Puskesmas Sungai Besar juga menunjukkan kesiapan yang baik dengan menempatkan lima unit oksigen konsentrator di berbagai ruangan, termasuk Instalasi Gawat Darurat (IGD), ruang Antenatal Care (ANC), ruang bersalin, dan ruang infeksius. Dengan pengaktifan rumah oksigen tersebut, Puskesmas Sungai Besar telah siap memberikan pelayanan yang lebih baik kepada masyarakat yang membutuhkan.
Puskesmas Landasan Ulin Timur
Di Puskesmas Landasan Ulin Timur, satu unit oksigen konsentrator diserahkan dari Unit Krisis untuk mendukung pelayanan kesehatan. Langkah ini diharapkan dapat membantu masyarakat yang membutuhkan dukungan oksigen, terutama dalam situasi darurat kesehatan yang mungkin terjadi akibat kabut asap.
Pengaturan dan Evaluasi Pelaksanaan
Kegiatan pengaktifan rumah oksigen ini juga akan didampingi oleh Dinkes Banjarbaru, yang berencana menerbitkan Surat Keputusan (SK) secara kolektif. SK ini akan mengatur pengaktifan rumah oksigen di seluruh puskesmas. Evaluasi pelaksanaan akan dilakukan secara berkala untuk memastikan bahwa layanan kesehatan yang diberikan sesuai dengan kebutuhan masyarakat.
Suriani menjelaskan bahwa pengaktifan rumah oksigen di puskesmas merupakan bagian dari upaya meningkatkan kesiapsiagaan fasilitas kesehatan. Dengan adanya rumah oksigen ini, diharapkan masyarakat yang terkena dampak dapat segera mendapatkan layanan di fasilitas kesehatan tingkat pertama, tanpa harus dirujuk ke fasilitas kesehatan tingkat lanjutan, yang seringkali memakan waktu dan sumber daya lebih banyak.
Tujuan Utama Pelayanan
“Tujuan utama dari pengaktifan rumah oksigen ini adalah untuk memastikan bahwa masyarakat yang membutuhkan dapat memperoleh pelayanan kesehatan di fasilitas kesehatan tingkat pertama dengan cepat,” tegas Suriani.

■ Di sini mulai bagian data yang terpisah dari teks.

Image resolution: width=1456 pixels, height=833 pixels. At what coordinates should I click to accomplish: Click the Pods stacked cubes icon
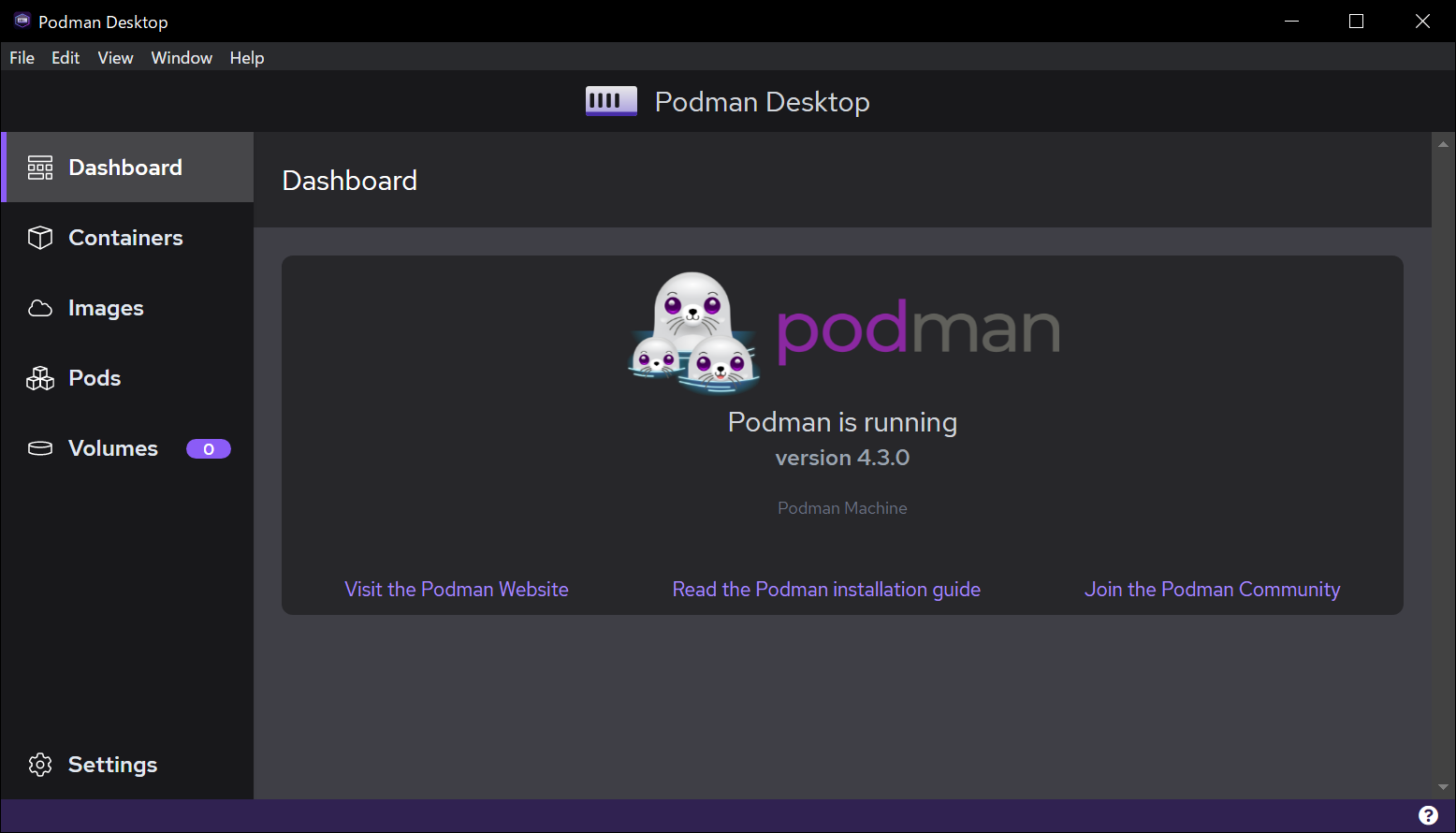[40, 378]
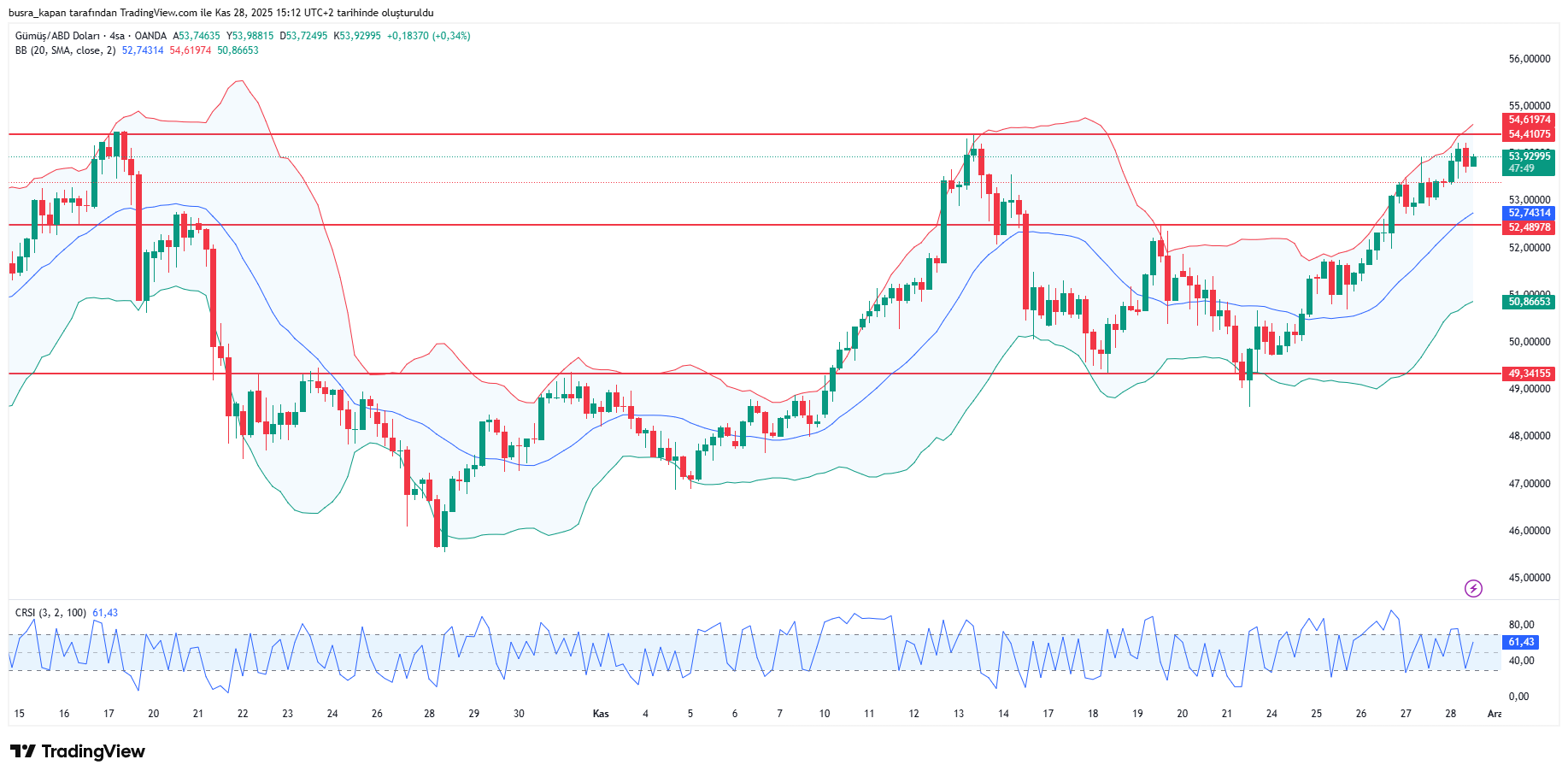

Dengan langkah ini, diharapkan setiap puskesmas dapat berperan aktif dalam memberikan layanan kesehatan yang lebih baik kepada masyarakat.
Pengembangan Lanjutan ke Daerah Lain
Setelah pengaktifan rumah oksigen di Kota Banjarbaru, Dinkes Kalsel berencana untuk melanjutkan kegiatan ini ke Kabupaten Banjar dan Kabupaten Tanah Laut. Hal ini dilakukan untuk memastikan bahwa seluruh fasilitas kesehatan di tingkat puskesmas siap digunakan dan mampu menyediakan pelayanan yang sesuai dengan kebutuhan masyarakat.
Dengan perluasan rumah oksigen di puskesmas, Dinkes Kalsel berharap dapat meningkatkan kualitas layanan kesehatan yang diberikan kepada masyarakat. Melalui upaya ini, diharapkan dampak negatif akibat kabut asap dapat diminimalisir, terutama bagi warga yang rentan terhadap masalah pernapasan.
Peran Masyarakat dan Kesiapsiagaan
Masyarakat juga diharapkan berperan aktif dalam melaporkan kondisi kesehatan mereka, terutama jika mengalami gejala yang berkaitan dengan pernapasan. Kesiapsiagaan yang baik dari masyarakat dan pemerintah akan sangat menentukan efektivitas layanan kesehatan yang disediakan melalui rumah oksigen di puskesmas.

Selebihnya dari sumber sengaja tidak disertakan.